- **Exercise requirements**: Only the lines from the start of the entries through the line with "The image size is (532, 337)." should be returned, each exactly as it stands, and no pictures.

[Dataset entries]

------------------------------------

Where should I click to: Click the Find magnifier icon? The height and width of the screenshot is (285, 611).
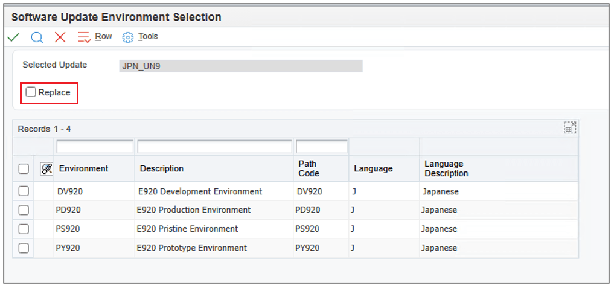click(37, 37)
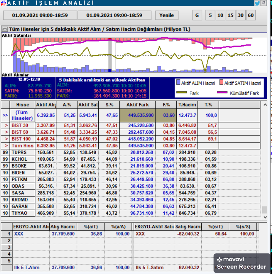Select the THYAO stock row
This screenshot has width=272, height=274.
pos(130,213)
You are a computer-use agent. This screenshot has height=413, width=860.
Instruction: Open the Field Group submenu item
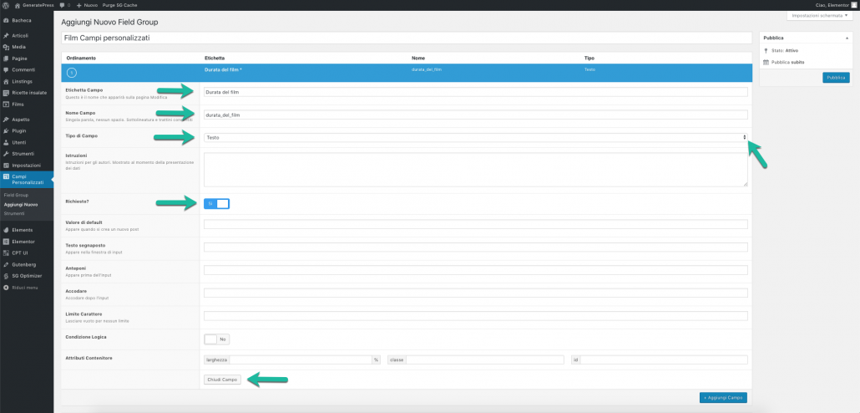pos(15,195)
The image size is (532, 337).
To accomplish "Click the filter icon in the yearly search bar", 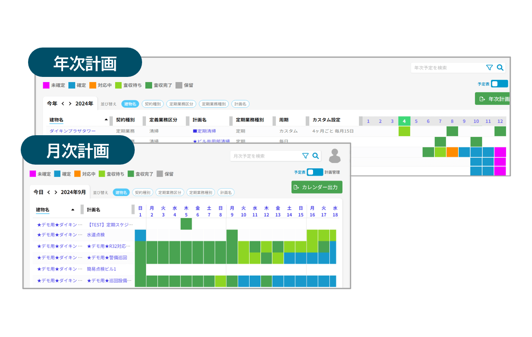I will pyautogui.click(x=489, y=67).
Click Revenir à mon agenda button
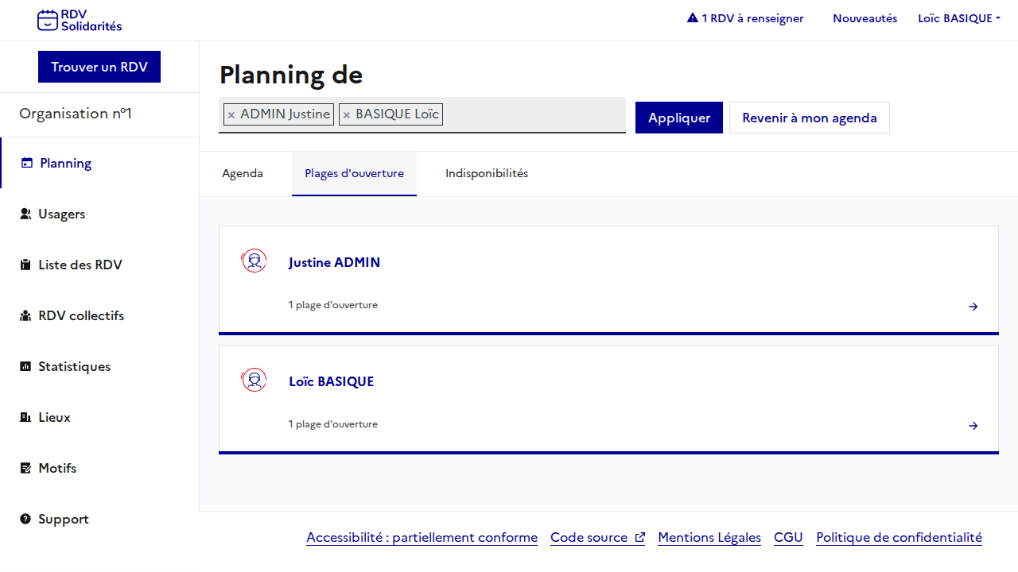 809,118
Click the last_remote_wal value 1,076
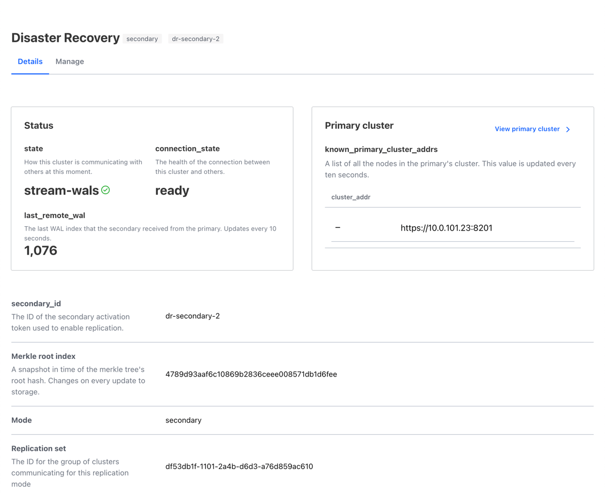The height and width of the screenshot is (498, 605). click(41, 250)
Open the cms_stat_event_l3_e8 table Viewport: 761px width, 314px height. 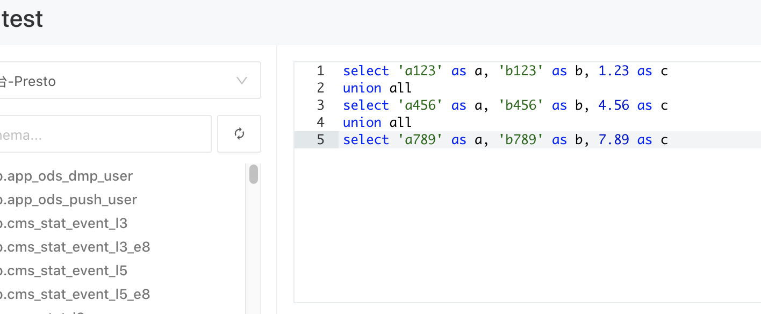tap(75, 246)
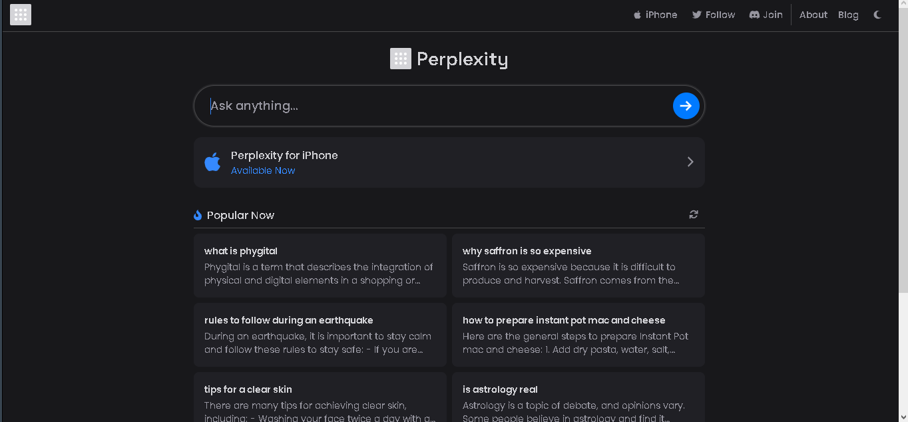
Task: Follow on Twitter from the header
Action: (x=713, y=15)
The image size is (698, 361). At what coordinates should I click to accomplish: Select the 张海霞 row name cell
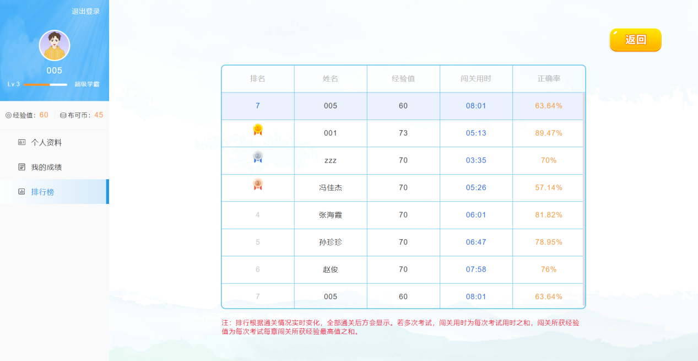[331, 215]
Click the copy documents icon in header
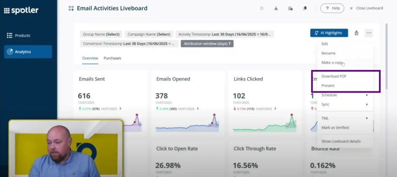The image size is (397, 177). (x=305, y=8)
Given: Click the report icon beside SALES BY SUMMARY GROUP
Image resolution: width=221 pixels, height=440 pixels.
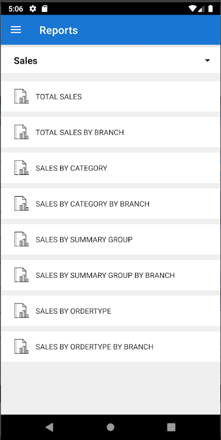Looking at the screenshot, I should 21,239.

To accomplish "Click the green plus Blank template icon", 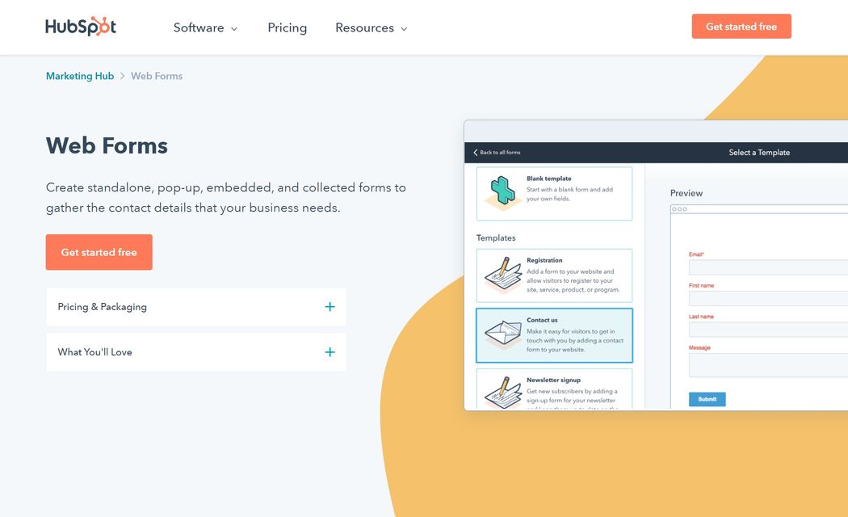I will 501,193.
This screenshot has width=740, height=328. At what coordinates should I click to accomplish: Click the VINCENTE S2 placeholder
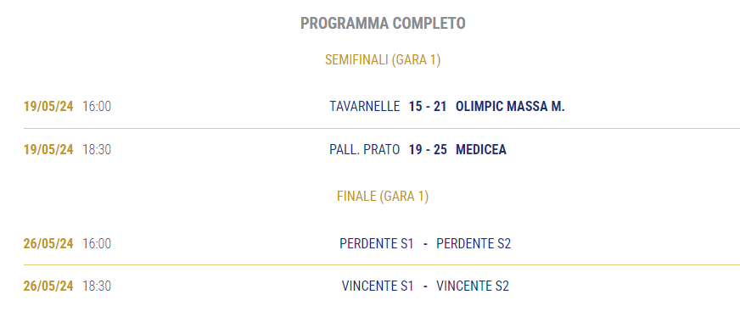coord(473,286)
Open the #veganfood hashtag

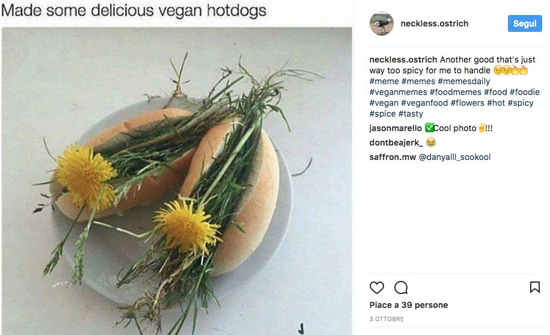click(425, 103)
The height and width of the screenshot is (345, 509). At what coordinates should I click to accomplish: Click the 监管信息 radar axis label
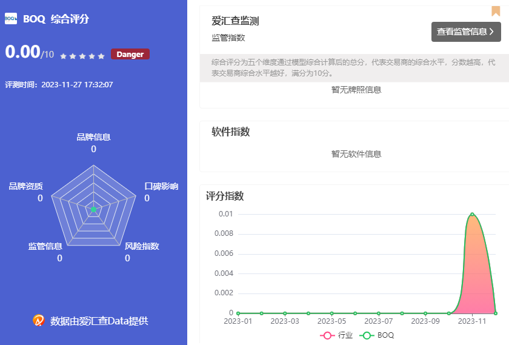click(x=45, y=246)
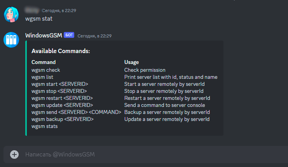288x167 pixels.
Task: Click the "wgsm backup <SERVERID>" command line
Action: click(x=63, y=119)
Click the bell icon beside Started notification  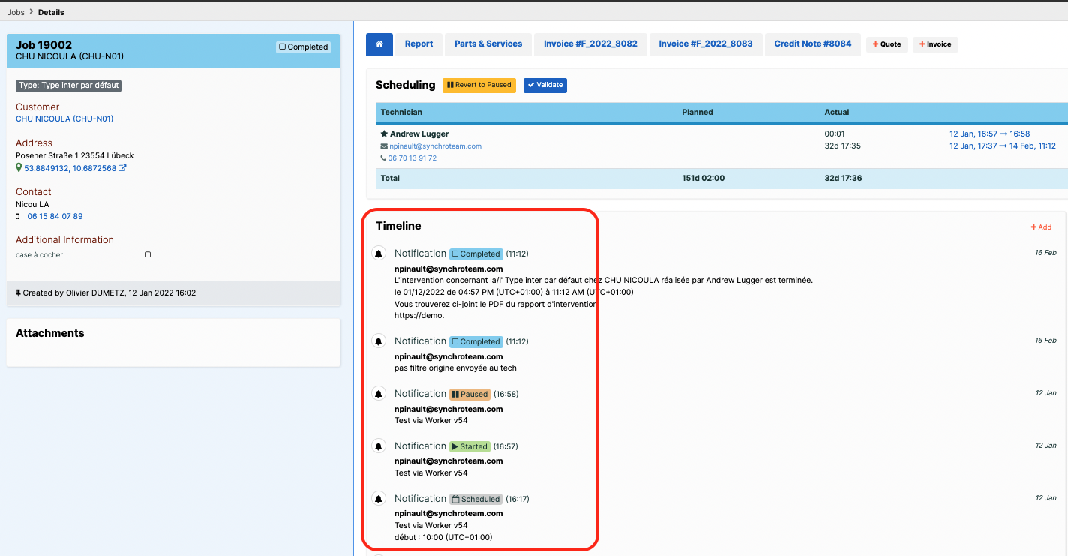[379, 446]
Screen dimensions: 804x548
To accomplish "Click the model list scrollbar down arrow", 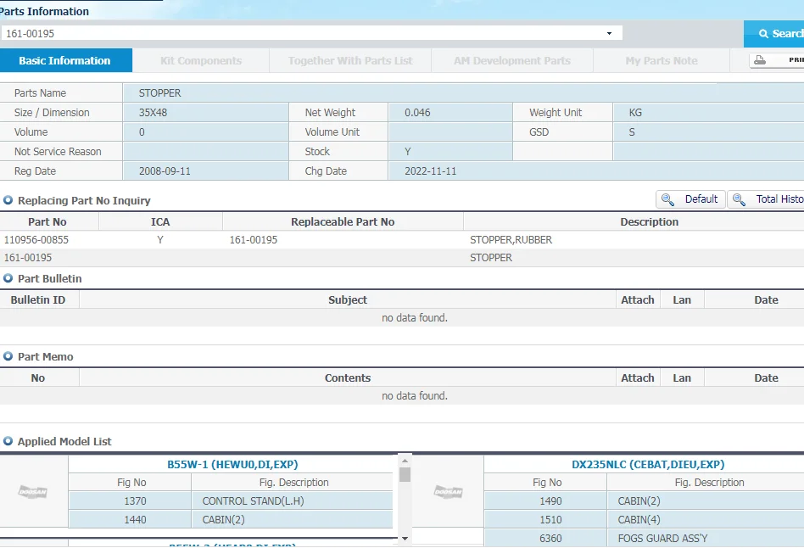I will click(x=405, y=538).
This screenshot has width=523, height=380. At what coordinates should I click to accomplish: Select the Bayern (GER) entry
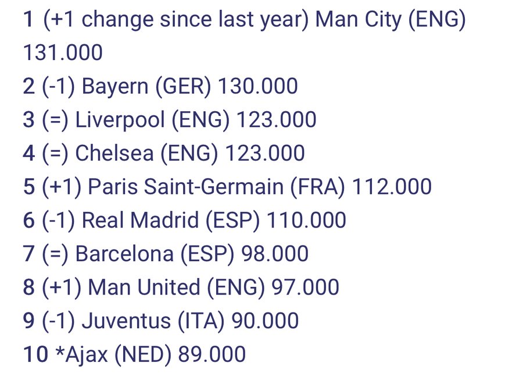(x=146, y=86)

------------------------------------

- **Exercise answer**:
Where should I click to: Click the Find magnifier icon? The height and width of the screenshot is (285, 611).
click(37, 37)
Select the THYAO stock row
This screenshot has width=272, height=274.
pos(130,213)
You are a computer-use agent. This screenshot has height=413, width=860.
Instruction: Open the Field Group submenu item
pos(15,195)
The image size is (532, 337).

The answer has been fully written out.